Tlatenchi is a community belonging to the municipality of Jojutla in Morelos, both projects are integrated into a housing context so a design premise was to maintain coherence between the two projects, given that, although they are only a 5 minute walk from each other, they lack a direct physical connection. For this reason, an integration of the landscape and the structures was sought through the use of uniform materials in terms of colour, layout and structural solutions through a system of Catalan vaults, allowing both to be perceived as a single entity.
In both cases, the natural flows that residents used to have between one street and the other were considered, which implied the reintroduction of the original street formed by the path of previous use, the natural crossing. The concentration of individuals in these spaces generated a nodal point in each centre, which translated into a grandstand in the Casa de Cultura and a courtyard in the case of the CADI.

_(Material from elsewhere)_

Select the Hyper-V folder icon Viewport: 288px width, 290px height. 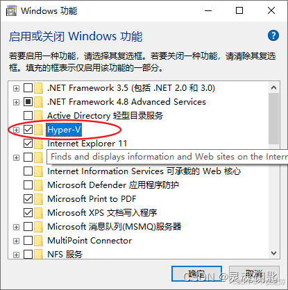(x=39, y=130)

Reviving the vault - Meaning
A key feature was the contemporary incorporation of the brick vault, which in modern architecture allows to take advantage of its structural functionality, versatility and expressiveness. This approach involved a revision of the craft of the master bricklayer who builds it, whose knowledge has been passed down from generation to generation in Tlatenchi, as well as the integration of the materials with the particular dimensions of the site and the time in which it is found. This system, which local craftsmen master effectively, was implemented to cover large spaces without the need for intermediate supports and to improve the circulation of air inside the spaces.

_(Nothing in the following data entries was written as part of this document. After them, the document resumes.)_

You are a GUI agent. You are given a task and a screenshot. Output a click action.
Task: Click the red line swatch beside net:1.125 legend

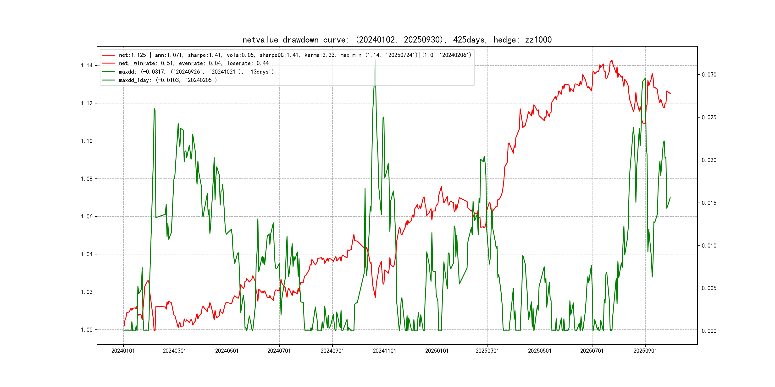pyautogui.click(x=108, y=55)
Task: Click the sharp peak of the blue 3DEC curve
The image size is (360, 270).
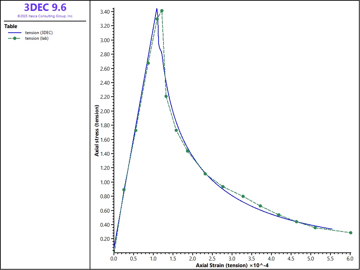Action: pyautogui.click(x=157, y=8)
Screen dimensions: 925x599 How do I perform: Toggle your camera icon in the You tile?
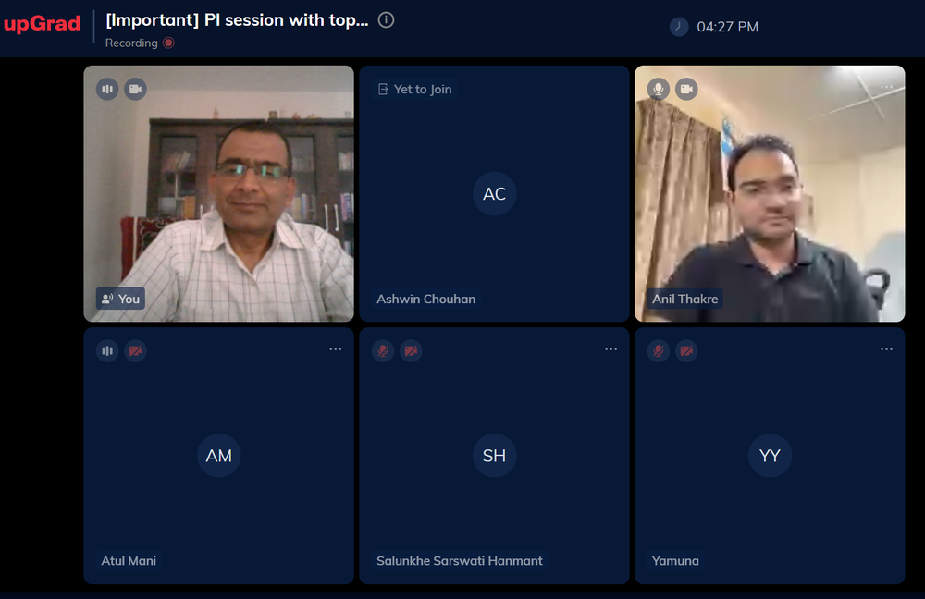tap(136, 89)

Given the knowledge of the seismic susceptibility in the Jojutla region, a reinterpretation of the Catalan vault was chosen with the main purpose of avoiding the self-construction of multiple levels without adequate structural knowledge, to prevent tragedies like the one that occurred in the 2017 earthquake, where lack of planning and unadvised construction led to the damage or collapse of thousands of buildings.In construction terms, exposed load-bearing walls serve as the foundation of the structural system.These walls were created using extruded brick, while clay brick was reserved for the vaults. The materials extend to the courtyards, stairways and walkways, which are paved with familiar clay tiles.

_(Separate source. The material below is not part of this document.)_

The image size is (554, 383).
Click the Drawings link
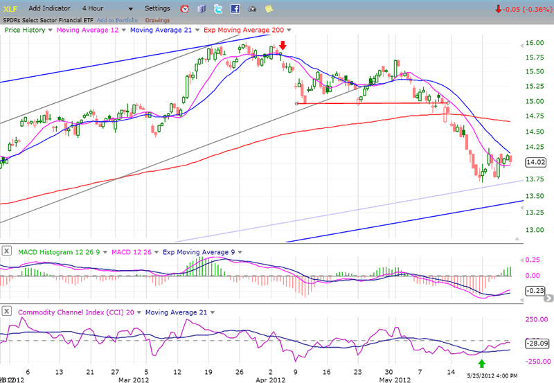157,20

As well, the area experiences a predominantly hot and humid climate for much of the year, the selection of materials in architectural design plays a key role in the thermal regulation of spaces. This is particularly important in public buildings that require low maintenance and where the option of air conditioning may not be feasible. Therefore, louvres and openings were incorporated to allow cross-ventilation to regulate temperature.
Each of these elements contributed to the coherence between the two plots as a whole. Authentic public space arises from genuine citizen participation, which gives rise to indispensable presences and forces that transform these spaces into environments of encounter and active participation beyond the physical structures. This vision allows them to be perceived as the central component of an enveloping sphere of activity.